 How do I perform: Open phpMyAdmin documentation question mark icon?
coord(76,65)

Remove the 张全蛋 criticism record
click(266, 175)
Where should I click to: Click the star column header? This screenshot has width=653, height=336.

...

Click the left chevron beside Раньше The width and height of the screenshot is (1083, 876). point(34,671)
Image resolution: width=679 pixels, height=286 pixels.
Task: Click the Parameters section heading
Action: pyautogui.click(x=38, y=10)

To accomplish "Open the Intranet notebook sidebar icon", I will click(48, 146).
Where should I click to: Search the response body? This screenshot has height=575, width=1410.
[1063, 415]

Directions >> Scan the listing above for the line that has "How do I perform: Open", then copy exactly from that line through the line that has "Where should I click to: Click".

Your solution >>
 How do I perform: Open phpMyAdmin documentation question mark icon?
coord(76,65)

Remove the 张全蛋 criticism record
click(266, 175)
Where should I click to: Click the star column header? This screenshot has width=653, height=336.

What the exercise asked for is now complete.